Starting a new job is an exciting opportunity. However, it can also be challenging at times. It’s not always easy being the “new kid in town,” even as an adult. But the good thing is that where there’s a will to fully integrate yourself into a new company, there’s definitely a way. Here are some helpful tools for embracing every aspect of your new role and company:


Immerse Yourself

We all know that pursuing anything half-way won’t get you very far. And when it comes to integrating yourself into your new company’s culture, that concept certainly applies. Take some time to really observe the relationships between colleagues and take your cues from their examples that seem fit. You shouldn’t hesitate to engage, either. Asking questions shows you're interested in making the most out of this professional opportunity and committed to your new role.

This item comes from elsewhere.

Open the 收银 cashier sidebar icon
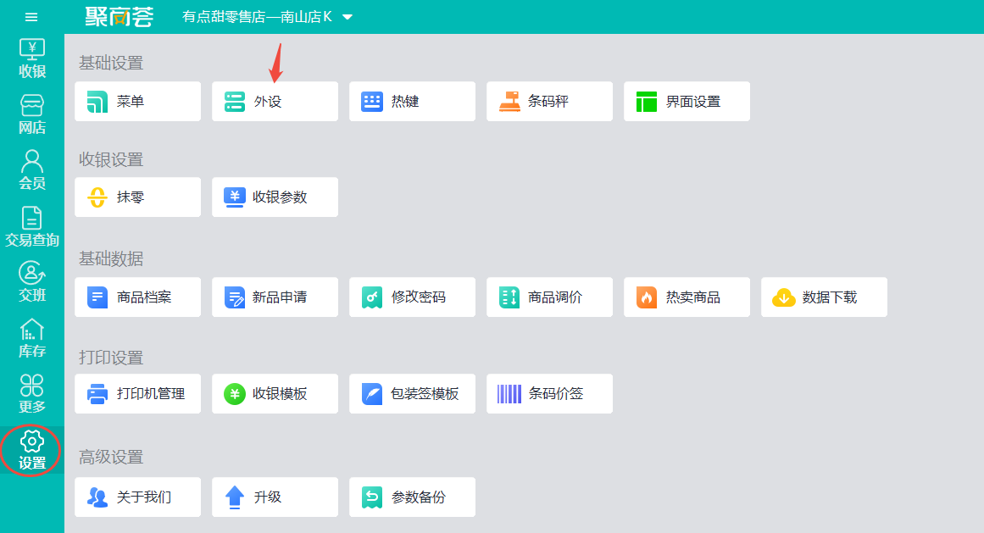point(32,58)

While some of us cringe at the idea, networking events can actually be an effective tool for building relationships with your colleagues, and often times can be fun! You don’t have to "work the room,” or hand out business cards to everyone that passes by. Just one or two engaged interactions can be rewarding and beneficial down the road.


Align with your Company

It's no secret that a company’s culture can be a strong indicator of its wellbeing. Clearly, prospective employees are taking this into consideration when looking at new roles. In a recent survey conducted by Glassdoor, 77% of respondents said they would consider a company's culture before applying to a new job. As a result, you should work to align yourself with the company, whether through the processes that make your department function or the initiatives you promote. Having a true belief in the company or organization is a building block to creating a happy, productive workforce.


Create Opportunities

Don’t hesitate to be the person initiating opportunities that pique curiosity and drive participation from your colleagues. This doesn't mean that everything needs to a massive undertaking or grand event. Whether it’s periodic information panels or simple coffee hours, it’s a tremendous asset to have time for your team to come together and brainstorm. And when it comes to talent acquisition and retention, employees really value knowing that they have a voice.